For a lot of players, that confidence can quickly evaporate when facing the tungsten of Phil Taylor. Since the pair met in the final of the 2004 World Championship it has been all one-way traffic in terms of results. Unfortunately for The Artist, it has been Taylor dominating their head-to-head meetings.
Since that 2004 final, Taylor has won all three of their World Championship meetings in 2005, 2006 and 2009. If Painter wants to end this TV tournament dominance, he needs to calm his nerves and play the board.
Thinking back to the 2005 World Championship and Taylor's mind games of attempting numerous Bull finishes, you know Painter is mentally susceptible.
The 15-time world champion showed his worth last week when coming behind from a five-leg deficit to draw with Adrian Lewis.

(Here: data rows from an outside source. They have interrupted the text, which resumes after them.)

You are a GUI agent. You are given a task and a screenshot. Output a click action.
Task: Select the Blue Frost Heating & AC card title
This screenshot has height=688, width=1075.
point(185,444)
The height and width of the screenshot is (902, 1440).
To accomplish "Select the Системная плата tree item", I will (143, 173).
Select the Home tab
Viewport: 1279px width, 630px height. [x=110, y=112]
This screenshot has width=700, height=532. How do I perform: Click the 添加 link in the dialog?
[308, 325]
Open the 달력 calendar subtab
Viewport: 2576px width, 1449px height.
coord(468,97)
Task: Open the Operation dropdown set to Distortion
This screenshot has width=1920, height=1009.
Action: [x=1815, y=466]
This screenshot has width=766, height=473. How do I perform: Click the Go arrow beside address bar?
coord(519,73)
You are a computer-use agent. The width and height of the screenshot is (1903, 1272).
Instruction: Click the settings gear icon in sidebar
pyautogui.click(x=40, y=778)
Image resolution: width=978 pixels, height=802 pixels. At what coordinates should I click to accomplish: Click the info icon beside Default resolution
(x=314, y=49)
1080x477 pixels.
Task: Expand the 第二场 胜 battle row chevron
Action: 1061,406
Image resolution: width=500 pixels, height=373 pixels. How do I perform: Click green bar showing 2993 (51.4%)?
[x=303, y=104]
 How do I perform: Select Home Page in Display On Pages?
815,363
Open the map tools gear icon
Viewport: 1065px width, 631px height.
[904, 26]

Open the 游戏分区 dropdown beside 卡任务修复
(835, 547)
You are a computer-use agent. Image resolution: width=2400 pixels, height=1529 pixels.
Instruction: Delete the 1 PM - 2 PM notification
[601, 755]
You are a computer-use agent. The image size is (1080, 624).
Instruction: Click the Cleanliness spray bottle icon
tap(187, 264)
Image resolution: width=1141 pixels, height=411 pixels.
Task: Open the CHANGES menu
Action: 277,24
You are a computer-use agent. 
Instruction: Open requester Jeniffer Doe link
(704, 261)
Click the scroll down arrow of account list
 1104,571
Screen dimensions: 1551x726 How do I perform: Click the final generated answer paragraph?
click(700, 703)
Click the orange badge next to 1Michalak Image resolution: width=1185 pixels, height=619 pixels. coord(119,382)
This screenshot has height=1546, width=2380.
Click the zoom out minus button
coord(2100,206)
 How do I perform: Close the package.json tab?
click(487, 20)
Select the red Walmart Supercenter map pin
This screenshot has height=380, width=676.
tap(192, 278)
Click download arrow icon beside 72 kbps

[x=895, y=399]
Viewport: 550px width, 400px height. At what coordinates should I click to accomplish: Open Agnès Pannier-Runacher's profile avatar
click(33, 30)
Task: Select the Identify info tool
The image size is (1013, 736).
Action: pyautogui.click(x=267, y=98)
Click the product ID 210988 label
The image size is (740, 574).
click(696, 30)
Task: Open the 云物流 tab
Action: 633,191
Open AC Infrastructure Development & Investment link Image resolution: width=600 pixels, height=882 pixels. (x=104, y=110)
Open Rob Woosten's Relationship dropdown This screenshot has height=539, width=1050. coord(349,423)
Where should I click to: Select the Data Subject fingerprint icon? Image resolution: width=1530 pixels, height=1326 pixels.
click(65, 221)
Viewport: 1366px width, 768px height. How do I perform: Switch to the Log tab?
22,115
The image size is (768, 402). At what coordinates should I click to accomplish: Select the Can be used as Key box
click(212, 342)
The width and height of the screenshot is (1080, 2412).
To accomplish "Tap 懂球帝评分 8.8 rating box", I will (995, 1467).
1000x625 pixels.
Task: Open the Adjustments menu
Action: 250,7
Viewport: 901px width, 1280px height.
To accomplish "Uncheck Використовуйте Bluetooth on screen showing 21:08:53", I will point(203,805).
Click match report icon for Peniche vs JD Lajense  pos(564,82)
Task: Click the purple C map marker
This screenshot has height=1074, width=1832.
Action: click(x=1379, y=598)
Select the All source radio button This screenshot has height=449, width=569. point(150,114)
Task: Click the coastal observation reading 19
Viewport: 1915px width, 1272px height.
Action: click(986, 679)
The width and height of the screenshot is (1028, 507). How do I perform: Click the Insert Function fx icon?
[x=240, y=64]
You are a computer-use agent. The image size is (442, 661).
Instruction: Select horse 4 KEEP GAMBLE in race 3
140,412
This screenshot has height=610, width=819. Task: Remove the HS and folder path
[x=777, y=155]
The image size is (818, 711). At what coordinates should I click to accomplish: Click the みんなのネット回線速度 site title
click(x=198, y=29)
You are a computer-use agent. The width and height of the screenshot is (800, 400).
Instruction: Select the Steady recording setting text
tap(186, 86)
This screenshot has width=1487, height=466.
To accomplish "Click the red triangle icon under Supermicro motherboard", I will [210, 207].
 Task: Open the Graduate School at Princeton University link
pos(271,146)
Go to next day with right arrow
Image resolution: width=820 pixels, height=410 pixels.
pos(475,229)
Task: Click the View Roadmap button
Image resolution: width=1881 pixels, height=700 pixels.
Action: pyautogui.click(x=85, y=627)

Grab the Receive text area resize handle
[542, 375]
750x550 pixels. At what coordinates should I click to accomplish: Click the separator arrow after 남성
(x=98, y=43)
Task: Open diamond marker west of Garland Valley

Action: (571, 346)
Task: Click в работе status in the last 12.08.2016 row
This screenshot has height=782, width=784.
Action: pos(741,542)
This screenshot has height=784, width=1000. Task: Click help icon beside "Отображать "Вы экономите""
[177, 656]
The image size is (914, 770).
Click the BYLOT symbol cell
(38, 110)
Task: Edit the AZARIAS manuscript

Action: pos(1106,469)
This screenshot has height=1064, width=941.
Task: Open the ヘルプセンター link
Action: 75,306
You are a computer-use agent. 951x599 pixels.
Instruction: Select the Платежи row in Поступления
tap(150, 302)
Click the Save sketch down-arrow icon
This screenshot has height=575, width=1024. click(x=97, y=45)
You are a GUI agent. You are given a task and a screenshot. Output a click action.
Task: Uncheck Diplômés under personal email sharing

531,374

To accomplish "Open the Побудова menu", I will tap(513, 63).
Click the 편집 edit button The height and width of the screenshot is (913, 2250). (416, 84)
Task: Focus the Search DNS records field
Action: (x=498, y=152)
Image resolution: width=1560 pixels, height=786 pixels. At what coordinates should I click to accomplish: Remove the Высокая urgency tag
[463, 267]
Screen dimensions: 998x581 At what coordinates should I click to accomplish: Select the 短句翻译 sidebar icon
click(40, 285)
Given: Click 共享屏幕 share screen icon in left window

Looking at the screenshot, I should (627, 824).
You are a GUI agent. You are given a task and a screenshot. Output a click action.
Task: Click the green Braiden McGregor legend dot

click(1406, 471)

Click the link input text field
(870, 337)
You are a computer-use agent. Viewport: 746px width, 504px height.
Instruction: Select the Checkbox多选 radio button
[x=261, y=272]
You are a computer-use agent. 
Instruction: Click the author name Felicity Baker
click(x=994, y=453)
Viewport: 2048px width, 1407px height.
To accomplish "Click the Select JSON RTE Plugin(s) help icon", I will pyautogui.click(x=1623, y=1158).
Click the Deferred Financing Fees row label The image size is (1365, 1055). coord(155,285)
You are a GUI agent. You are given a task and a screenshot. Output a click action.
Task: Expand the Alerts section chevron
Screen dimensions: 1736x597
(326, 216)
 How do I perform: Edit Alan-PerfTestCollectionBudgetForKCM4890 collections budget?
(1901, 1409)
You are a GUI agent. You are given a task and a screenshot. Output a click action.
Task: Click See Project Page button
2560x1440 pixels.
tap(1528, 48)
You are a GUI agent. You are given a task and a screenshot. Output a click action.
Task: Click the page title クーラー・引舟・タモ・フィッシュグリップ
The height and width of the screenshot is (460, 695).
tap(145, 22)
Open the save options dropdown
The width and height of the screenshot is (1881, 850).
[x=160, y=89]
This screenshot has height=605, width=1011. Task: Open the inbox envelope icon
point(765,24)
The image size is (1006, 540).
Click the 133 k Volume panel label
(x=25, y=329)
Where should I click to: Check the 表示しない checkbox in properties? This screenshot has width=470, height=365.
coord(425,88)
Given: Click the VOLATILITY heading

He knows historically that he has the psychological edge on Painter and needs to win here to keep pace.
Experience counts in these tournaments and the fact that this is Painter's debut Premier League season gives The Power an advantage.
Painter may have had laser-eye surgery and has shown significant improvement in his game, but Taylor will be victorious with a few legs to spare.
Simon ''The Wizard'' Whitlock
This game is a tale of two contrasting fortunes. The memories of Wade blowing a 5-1 lead to lose 6-5 against Adrian Lewis in the 2012 World Championship semi-final are still fresh in the memory.
The Machine slumped to an 8-5 loss against Andy Hamilton last week and the task at hand in Week 2 is even more daunting. Fail to claim a point here and the world No. 3 could find himself well adrift of the pace setters.
Whitlock, on the other hand, has had an excellent last four months. The Wizard lost in the semi-final of the World Championship to Andy Hamilton, playing on a broken ankle. This was followed up by a World Cup of Darts final loss to England alongside Paul Nicholson in early February.
Last week, Whitlock dropped a 7-5 lead against Ray van Barneveld but will be satisfied with his standard of darts. One of the best finishers in the game, the Aussie knows he has the talent to compete with Wade.
I don't know if Wade is 100 percent mentally there at the moment. If the real James Wade turns up, he can win. I fear that won't be the case.